Distributed vs Centralized Control Systems

Distributed data systems permit data to be acquired, analyzed, and stored at different locations throughout a laboratory. Adding and removing components in a distributed data system does not require central coordination. This makes the distributed data approach ideal for collaborations of scientists in our community, where scientific instruments and techniques travel between facilities. However, building a performant, maintainable distributed data system with experimental physics skillsets can be daunting!

Read more about approaches taken by the high power laser in a manuscript:

Control systems and data management for high-power laser facilities (2023)

Feister, Scott; Cassou, Kevin; Dann, Stephen; Döpp, Andreas; Gauron, Philippe; Gonsalves, Anthony J; Joglekar, Archis; Marshall, Victoria; Neveu, Olivier; Schlenvoigt, Hans-Peter; Streeter, Matthew J V; Palmer, Charlotte A J

High Power Laser Science and Engineering, 11, e56

Sidekick Facilities as a Rapid-Prototyping Testbed

We have created small prototyping facilities that contain everything challenging about an intense-laser laboratory (data infrastructure, latencies, networking, software stacks, machine learning and A.I. feedback loops, physical controls) except for the physics.

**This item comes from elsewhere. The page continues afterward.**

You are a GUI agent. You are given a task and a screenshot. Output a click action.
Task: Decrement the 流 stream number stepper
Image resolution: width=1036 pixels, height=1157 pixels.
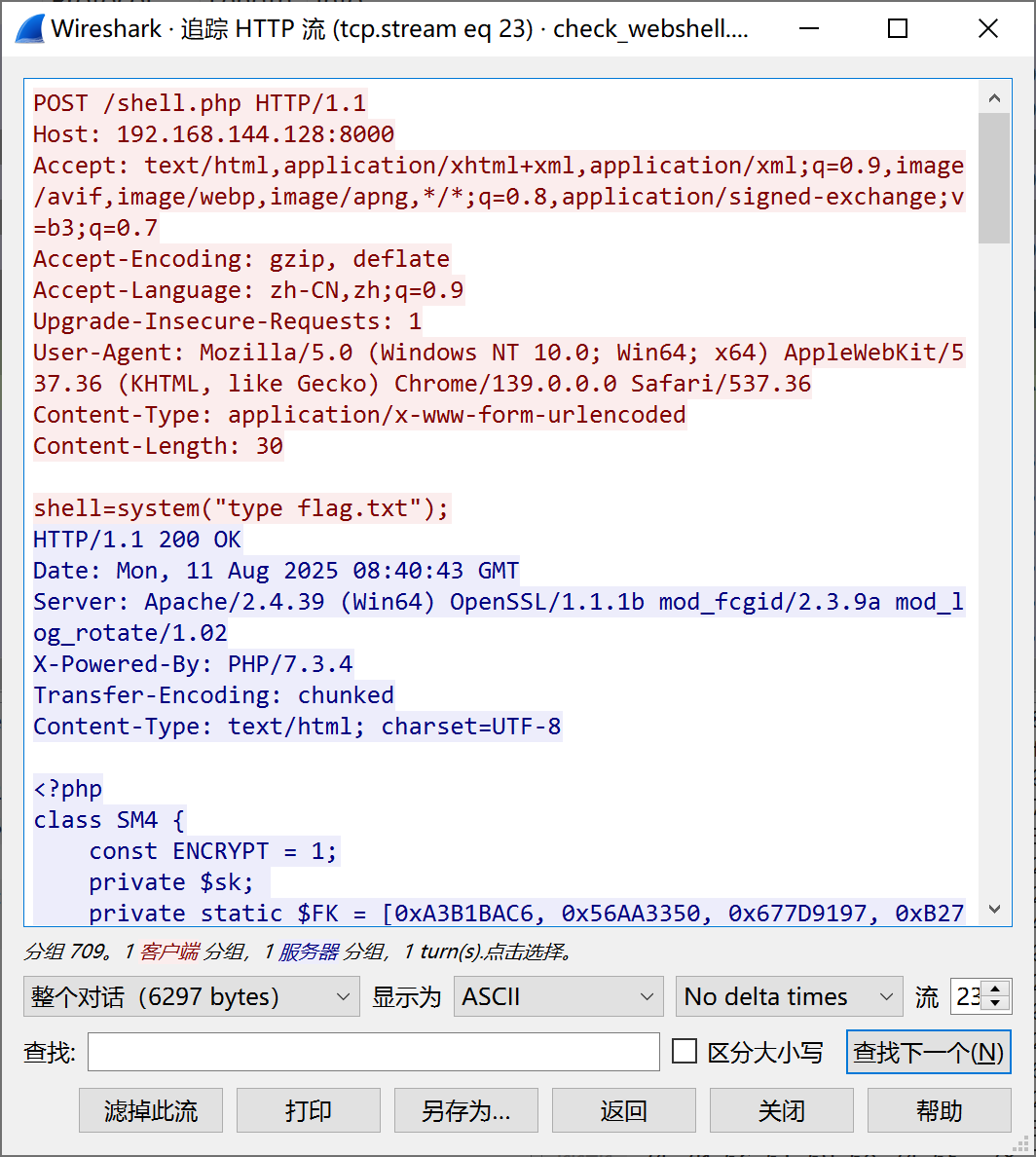click(995, 1004)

Because the facilities are not the actual facilities, but rather surrogate facilities, we call this new infrastructure “sidekick facilities”. We are using our sidekick facility infrastructure as a prototyping platform to build real-facility digital infrastructure. We have created several complementary models of sidekick facilities (Model 1, Model 2, Model 3,...), and we have documented these models to increase our scientific impact on the community.

Why EPICS?

There are many viable solutions to implementing next-generation control systems and data pipelines. EPICS is a distributed control system architecture with a large user community in experimental physics. It is entirely open source and has workshops, active development, and active community support. EPICS is used at over a hundred worldwide physics facilities including LIGO, ITER, and SLAC. Furthermore, EPICS is natively supported by Bluesky, a data acquisition and experiment orchestration system. While the learning curve for EPICS can be daunting, the work documented here shows that a high-quality scientific control system and data system is not out of reach, even at the smallest of laboratories.